Rapid Mapping of All Atoms in Biochemical Reactions

The Science

In the design and bioengineering of metabolic pathways for clean bioenergy and other applications, it is important to understand and eventually manipulate the movement of atoms in these biochemical reactions. For example, assessing how a reactant compound is transformed into a targeted product allows researchers to optimize for efficiency in the pathways. A new computational system (Minimum Weighted Edit-Distance or MWED) allows mapping of all the non-hydrogen atoms in biochemical reactions from the initial reactants to the final products. MWED relies on predicting the propensity of forming or breaking chemical bonds during a biochemical reaction. It then calculates and optimizes all possible solutions to the reaction of interest. Because it also uses a mixed-integer linear programming technique, it is three-fold faster than other, similar techniques. The MWED all atom pathway mapping was benchmarked on 2,446 manually curated biochemical reactions from the KEGG database. The researchers found that only 22 MWED-predicted reactions were in error (error rate of 0.9%) due mainly to difficulties in representing stereochemistry in the reactions. MWED offers research scientists an extremely fast and highly accurate method to model all atoms in biochemical reactions, both for novel bioengineering as well as for tracking isotopically labeled atoms in metabolic experiments.

The Impact

In systems biology, the accurate atom mapping of biochemical reactions is fundamental for many applications. For example, atom mappings can be used to compute the number of carbon atoms conserved when a source compound is transformed to a target compound in an engineered metabolic pathway to determine the efficiency of the pathway. Atom mappings can also be used to track atoms in the isotope labeling experiments that have been commonly used to elucidate metabolic pathways for decades. Atom mappings can also be used to visually color corresponding atoms in reaction diagrams to make reaction mechanisms more visually apparent.

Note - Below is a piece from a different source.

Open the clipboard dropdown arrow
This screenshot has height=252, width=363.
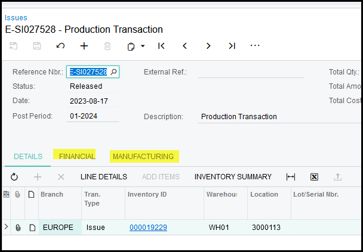coord(143,46)
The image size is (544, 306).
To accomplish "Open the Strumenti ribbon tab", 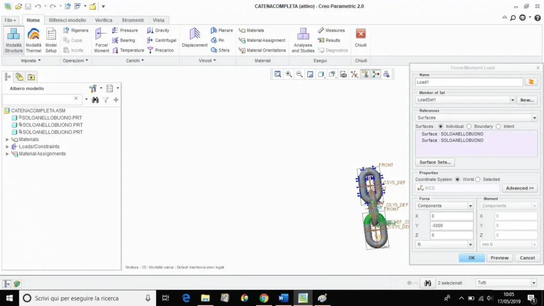I will click(x=132, y=20).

The complete atom mapping of a chemical reaction is a bijection of the reactant atoms to the product atoms that specifies the terminus of each reactant atom. Atom mapping of biochemical reactions is useful for many applications of systems biology, in particular for metabolic engineering where synthesizing new biochemical pathways has to take into account for the number of carbon atoms from a source compound that are conserved in the synthesis of a target compound. Rapid, accurate computation of the atom mapping(s) of a biochemical reaction remains elusive despite significant work on this topic. In particular, past researchers did not validate the accuracy of mapping algorithms. Researchers introduce a new method for computing atom mappings called the minimum weighted edit-distance (MWED) metric. The metric is based on bond propensity to react and computes biochemically valid atom mappings for a large percentage of biochemical reactions.


Latendresse, M., J. P. Malerich, M. Travers, and P. D. Karp. 2012. “Accurate Atom-Mapping Computation for Biochemical Reactions,” Journal of Chemical Information and Modeling, DOI: 10.1021/ci3002217.